[begin Supplied records]

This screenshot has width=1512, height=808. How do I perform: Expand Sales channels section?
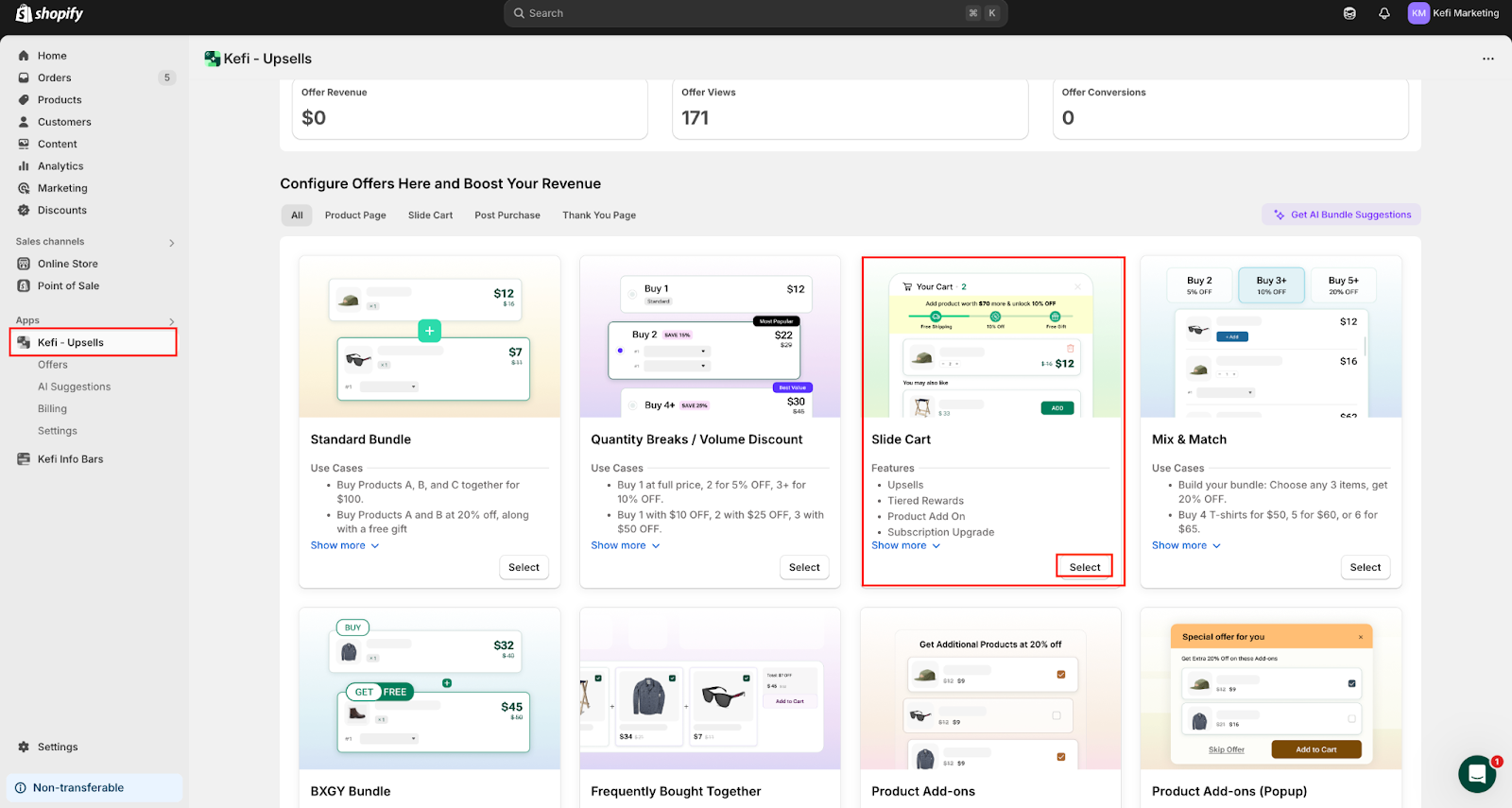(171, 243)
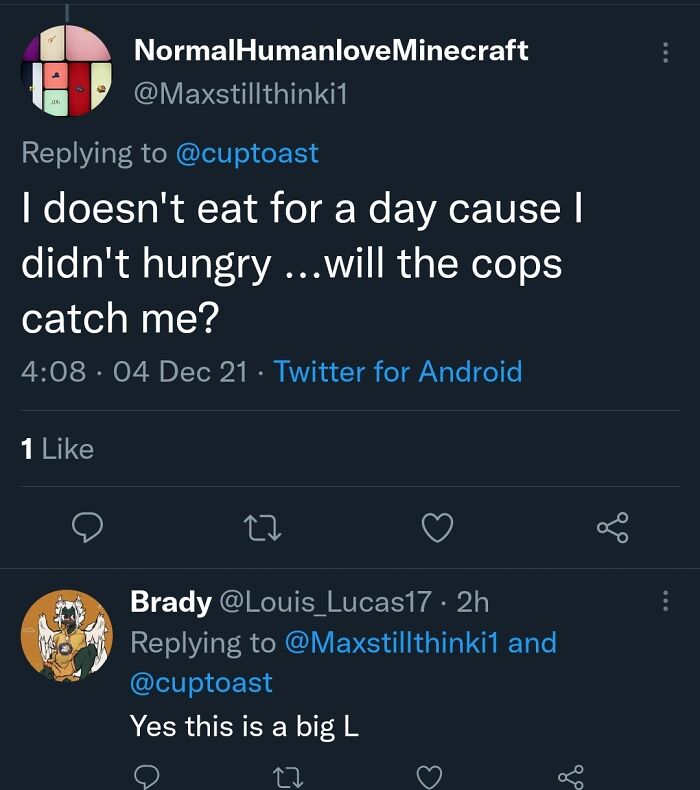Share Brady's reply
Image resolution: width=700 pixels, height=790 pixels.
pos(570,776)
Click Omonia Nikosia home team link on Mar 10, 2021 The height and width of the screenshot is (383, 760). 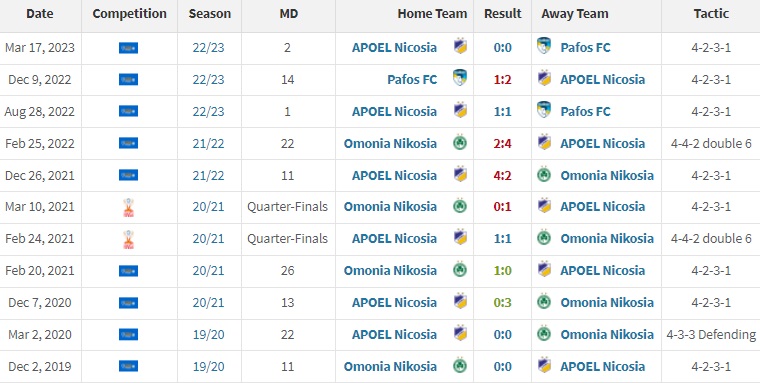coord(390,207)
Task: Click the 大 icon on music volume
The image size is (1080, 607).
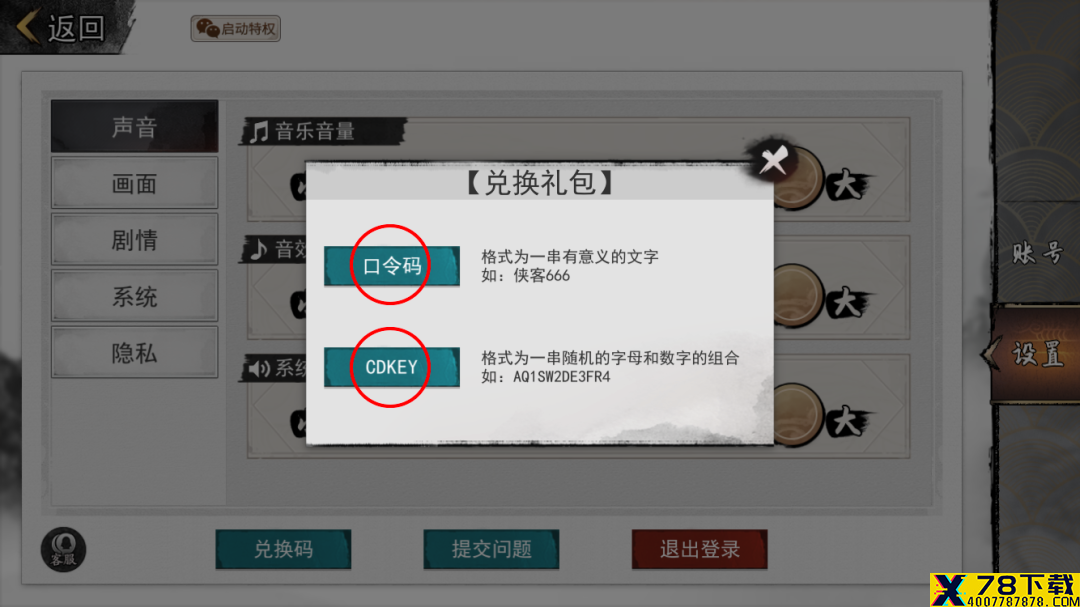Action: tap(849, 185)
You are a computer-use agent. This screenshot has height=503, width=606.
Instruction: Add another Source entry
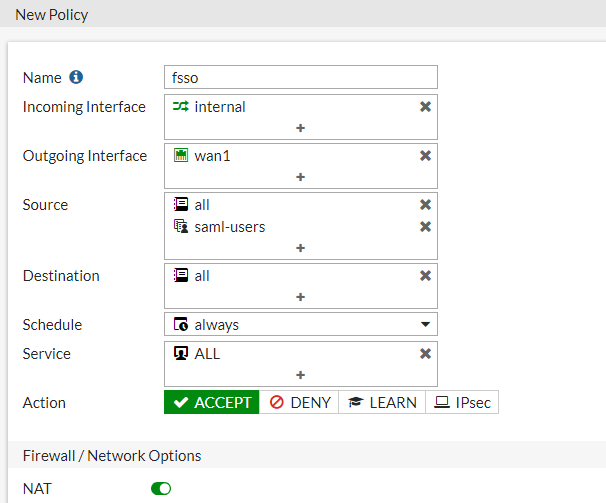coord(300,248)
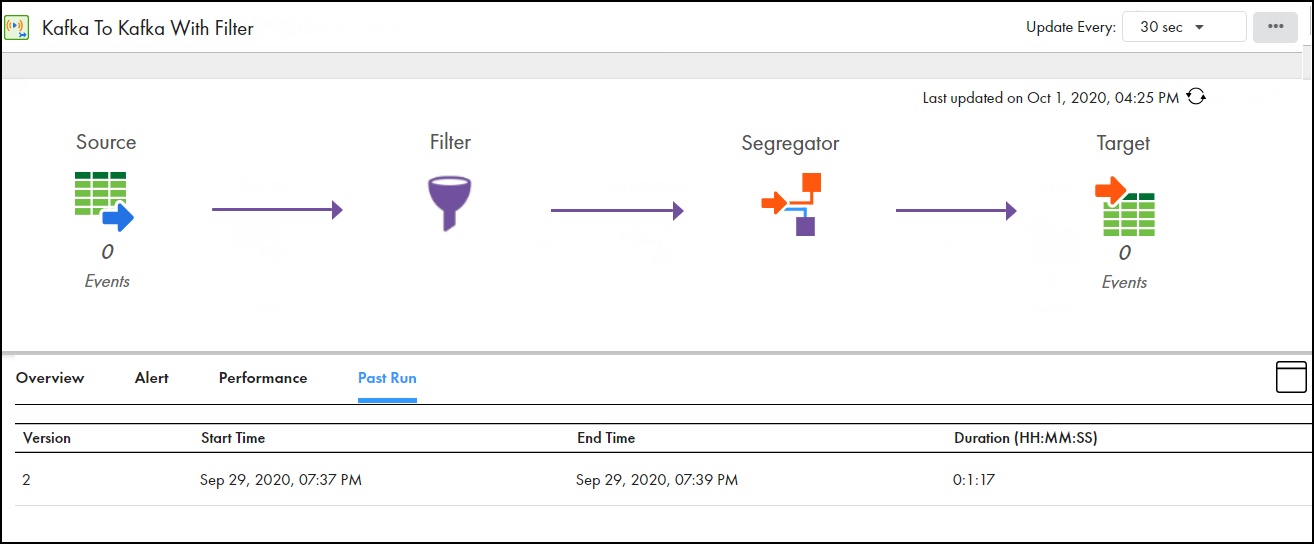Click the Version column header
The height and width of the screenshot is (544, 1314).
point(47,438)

[end Supplied records]

● Written request
Print everything from the line containing "You are a computer-use" down to the last of the items, without the pictures.

● Finished task
You are a computer-use agent. This screenshot has height=503, width=606.
Instruction: Add another Source entry
coord(300,248)
Click the Version column header
The height and width of the screenshot is (544, 1314).
point(47,438)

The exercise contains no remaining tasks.